As the versions in a change package are promoted up the stream hierarchy, the change package itself implicitly moves up the hierarchy, also. Roughly speaking, a change package has risen to a certain level if all its entries have risen to that level. More precisely, the change package entry for an element is said to be "in" a particular stream if the element's version in the stream is — or is a descendent of — the head version.

The reason that the descendant of the head version qualifies is that AccuRev assumes that changes made to an element remain in that element as subsequent versions are created. Suppose a change package entry consists of versions 13/4, 13/5, and 13/6 of some element. Another user then brings version 13/6 into her workspace with an Update, and creates descendent version 49/2. It's fair to say that the change package entry is "in" her workspace, and in any stream to which version 49/2 is promoted.

And the reason that the head (but not the basis) version is considered is that the basis version of a change package entry is always an ancestor of the head version.
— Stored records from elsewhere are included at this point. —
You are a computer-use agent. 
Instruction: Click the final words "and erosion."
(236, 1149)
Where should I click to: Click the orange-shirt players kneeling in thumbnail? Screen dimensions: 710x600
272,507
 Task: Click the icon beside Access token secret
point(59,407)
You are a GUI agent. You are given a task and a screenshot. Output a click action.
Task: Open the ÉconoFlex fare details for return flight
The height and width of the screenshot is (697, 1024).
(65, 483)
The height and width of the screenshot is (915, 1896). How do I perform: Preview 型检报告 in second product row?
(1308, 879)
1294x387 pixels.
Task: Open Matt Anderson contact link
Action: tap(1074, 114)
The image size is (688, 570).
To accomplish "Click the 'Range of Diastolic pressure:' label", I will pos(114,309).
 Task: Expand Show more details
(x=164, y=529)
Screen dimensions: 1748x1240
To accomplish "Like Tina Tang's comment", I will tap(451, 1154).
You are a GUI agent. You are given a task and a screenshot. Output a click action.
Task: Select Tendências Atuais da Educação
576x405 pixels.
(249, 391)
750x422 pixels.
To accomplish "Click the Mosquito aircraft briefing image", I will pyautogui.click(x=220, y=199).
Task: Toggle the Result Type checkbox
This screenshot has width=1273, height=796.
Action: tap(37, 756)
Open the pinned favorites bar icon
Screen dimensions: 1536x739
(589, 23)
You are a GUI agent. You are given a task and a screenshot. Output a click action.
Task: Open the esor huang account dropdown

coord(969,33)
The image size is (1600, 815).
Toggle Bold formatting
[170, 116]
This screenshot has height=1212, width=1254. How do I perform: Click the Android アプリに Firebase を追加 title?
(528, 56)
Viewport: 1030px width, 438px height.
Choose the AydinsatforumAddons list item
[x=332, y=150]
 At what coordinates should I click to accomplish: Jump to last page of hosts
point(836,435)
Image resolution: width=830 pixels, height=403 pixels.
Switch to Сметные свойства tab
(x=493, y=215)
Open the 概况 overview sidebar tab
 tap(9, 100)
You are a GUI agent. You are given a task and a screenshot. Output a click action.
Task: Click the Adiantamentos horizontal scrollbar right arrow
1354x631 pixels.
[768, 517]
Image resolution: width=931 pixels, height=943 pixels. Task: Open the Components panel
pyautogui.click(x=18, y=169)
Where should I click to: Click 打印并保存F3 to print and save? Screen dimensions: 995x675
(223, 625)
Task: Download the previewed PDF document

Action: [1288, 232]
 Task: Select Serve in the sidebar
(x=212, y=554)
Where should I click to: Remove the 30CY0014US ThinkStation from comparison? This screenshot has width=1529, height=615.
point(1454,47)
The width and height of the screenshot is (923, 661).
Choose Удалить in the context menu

AccuRev assumes that changes that were present in the ancestor version remain in the later version.

In summary:

  • A change package is said to be "completely in" a particular stream if all of its entries are "in".
  • A change package is said to be "partially in" a particular stream if some — but not all — of its entries are "in". See Incomplete Change Packages.
  • A change package is said to be "active" in a particular stream if at least one of its head versions is in the stream’s default group.